Phillip B. Klingler, aka PBK, has concocted stunning streams of sonic lava for 20 years now, from his audio cave beneath the famously depressed town of Flint, Michigan. Even making average-sounding sludge in that unlikely spot would be an admirable feat, but judging by the amazing stuff on A Noise Supreme, Early Solo Works, 1986-89, a selection of cassette pieces resurrected by XDiedEnrouteY (the excellent CD-R label recently responsible for a great Dino Felipe slab), PBK's work is pretty miraculous regardless of locale.

Kinda pathetic that this is my first exposure to PBK - had seen his name for years in association with Asmus Tiechens, Aube, Wolf Eyes, Jeph Jerman, etc., but somehow never actually heard him. The 11 tracks of super-thoughtful sound crammed into this disc make that ignorance a jailable offense...I'm not sure comparisons are appropriate with PBK's deep noise, which certainly shares terrain with the above compadres, as well as the ritualistic horror-loops of Non, the aggressive sheen of Merzbow, and the echoing drones of Double Leopards. But PBK's been doing this for so long and has developed such an singular vocabulary using synths, samplers, effects, and turntables, that it'd be an insult to say he sounds like someone else and not the other way around.

Most impressive about PBK's cavernous racket, aside from how I find something new everytime I play it, is the way he uses familiar devices to produce unique results. Some pieces, like the clicking drone of "CNT Oct. 1910" and the dark pound of "Tribality," veer toward industrial bombast, but PBK melts the rhythmic stomp into his din rather than interrupting it or arbitrarily chopping it up. Others feel almost academic, but never in a bloodless way - only in the sense that you can hear all the thick thought behind PBK's sound, making his music feel more like layers of sediment excavated by a dirt-loving noise scientist than dry lab experiments with no gunk under the fingernails.

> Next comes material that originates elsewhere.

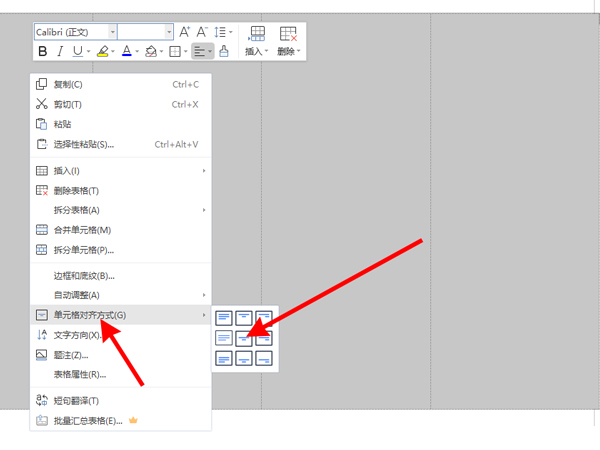The height and width of the screenshot is (450, 600).
Task: Select middle-center cell alignment option
Action: (x=244, y=338)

Every track here is a killer and I'd love to post them all, but instead I implore you to Paypal some $ to XDEY (and soon, mine is copy 34 of only 100)...and also check out mp3s at Soundclick and the Noiseambient myspace a nice vid of live improv from 2004...and finally enjoy "Fata Morgana," which I post below not only because it's a wall of harrowing hiss, but also because it shares a title with one of Werner Herzog's most insane films, not to mention lots of other random stuff too.

Tons more PBK to come (I'm most drooling at the 3-CD retrospective due on Russian label Waystyx), and some old stuff is again ownable now, so time to catch the hell up...

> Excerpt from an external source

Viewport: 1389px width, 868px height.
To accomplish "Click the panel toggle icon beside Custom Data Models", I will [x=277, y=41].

PBK - "Fata Morgana" from A Noise Supreme

Sunday, May 21, 2006


GATE - Live Boston/NYC 1994
(Poon Village, 1995)
There's really not a bad record out there by Gate (the demolishing concern of the Dead C.'s Michael Morley), but of all the ones I have, I've revisited Live Boston/NYC 1994 the least, if at all. This is due to sheer Gate volume rather than any quality issues - I've re-zoned to The Dew Line, Lounge, Golden, Monolake and even Morley solo recs like Lavender Head and Pavilion of Fools enough times that something had to get lost in the heavy plastic shuffle. This one's worth digging for, though - taken from Gate's '94 tour w/Keiji Haino and other Table of the Elements types, it has one half-hour track from Boston featuring a two-headed (w/Lee Ranaldo) Gate, plus six other short pieces from NYC w/a trio of Morley, Ranaldo, and Zeena Parkins. It's one of the few (only?) recorded examples of Morley's real-time sound-destruction, as well as his masterful ability to intertwine with other humans not named Russell or Yeats, and as such is pretty unerring stuff. The Boston cut is mostly flaming guitar battles and echoey dual-drones (plus a few sections that're too chord-y, but those are minimal). The NYC tracks are even more interesting, with a wider range of sounds and some harrowingly cave-trapped-sounding howl. Plus it's all locked in choice Poon Village screenprinted cardstock with that elastic loop holder thing, a packaging style that still stands out after 10-plus years of challengers. Though I certainly understand it, it's a shame that Mr. Morley's activity has slowed recently, as there are a lot more U.S. stages that he could be blowing people off of now than when he obviously did so in '94.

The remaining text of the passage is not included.